Supreme Court of Illinois
Apr 12, 1935
195 N.E. 652 (Ill. 1935)

Summary

In Hagerty v. City of Chicago, 360 Ill. 97, this court held that the function of naming streets was a legislative matter.

Summary of this case from Peo. ex Rel. Dryer Co. v. City of Chicago

Opinion

No. 22781. Decree affirmed.

Opinion filed April 12, 1935.

APPEAL from the Circuit Court of Cook county; the Hon. WILLIAM V. BROTHERS, Judge, presiding.

VERNON R. LOUCKS, A.J. HENNING, and WALTER BREWER, for appellants.

WILLIAM H. SEXTON, Corporation Counsel, (STEPHEN LOVE, of counsel,) for appellees.


The question involved in this case is whether the city of Chicago may by ordinance change the name of one of its streets over the protest of interested persons. An ordinance was adopted changing the name of Crawford avenue to Pulaski road, and appellants filed a bill to enjoin the city and various of its officers from carrying out the provisions of the ordinance. A temporary injunction was granted. Later, on motion, the chancellor dismissed the bill for want of equity and certified that the validity of a municipal ordinance is involved and in his opinion the public interest requires that an appeal be taken directly to this court.

The bases of appellants' challenge of the right of the city to change the name of its streets are two: First, they say that the property owners along the street have a property right in its name; second, if such property right be taken away from them it must be by eminent domain or by exercise of the police power. To this the city replies that power is conferred by statute on the city council to change the name of a street, and that courts will not interfere with the right of the city so to do.

This question has been but a few times before the courts. In Anderson v. Corporation of Dublin, 15 L. R. (Ireland,) Ch. Div. 410, it was pointed out that by long usage names of streets may become established and recognized, and it was held that by virtue of this fact a species of property rights springs up with mutual rights and duties pertaining thereto. It was the opinion of that court that interference with such property rights could not have been the intention of the legislature giving to the city of Dublin the right to name or change the names of streets. It was in that case found that the action of the city of Dublin was arbitrary and capricious and was contrary to the wishes of the majority of those living on the street. It was held that a municipal body may not on sentimental or historical grounds act in the discharge of its statutory functions, and that where the objections of the inhabitants are founded on a great probability of serious injury to them pecuniarily and commercially, courts will prevent such action. It was there noted that "the name Sackville street, they show, is known everywhere, and the connection with it of their places of business they value almost as if a trade-mark." No cases in this country have been cited which have adopted this view.
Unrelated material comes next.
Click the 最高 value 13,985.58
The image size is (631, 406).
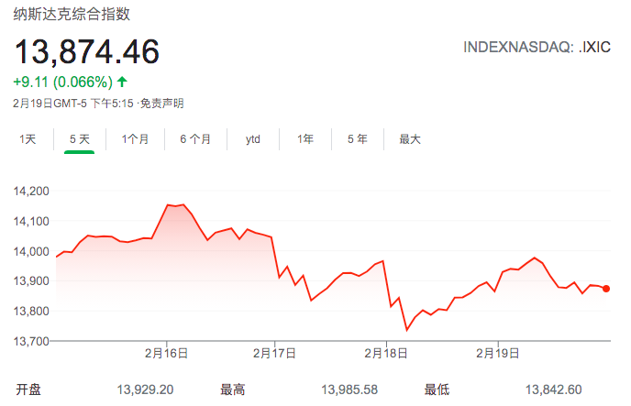(349, 390)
Two courts in this country have considered this question and arrived at a conclusion contrary to that expressed in the Anderson case, just noted. In Eldridge v. Faucett, 128 Wn. 615, 223 P. 1040, the power of the city of Tacoma to change by ordinance the name of one of its residential streets was attacked. The court there pointed out that statutes of Washington expressly grant the power to the city to name its streets, and that such was ample authority for an ordinance changing the name of the street. In Darling v. Atlantic City, 80 N.J.L. 54, 78 A. 10, it was sought to have declared void, as arbitrary and unreasonable, an ordinance changing the name of a street from Booraen avenue to Cuneo place. It was argued that the change was an injury to the property rights of the complainant. The New Jersey court points out that the statute expressly delegated the power to the city to change the name of a street. Replying to the argument that the action of the city council was judicial in its character the court observed: "These are legislative questions, and the right of a citizen to have his representatives in a legislative body act wisely and properly is a political and not a legal right and is to be redressed accordingly." These are the only cases cited or which we are able to find that bear in any way upon this question.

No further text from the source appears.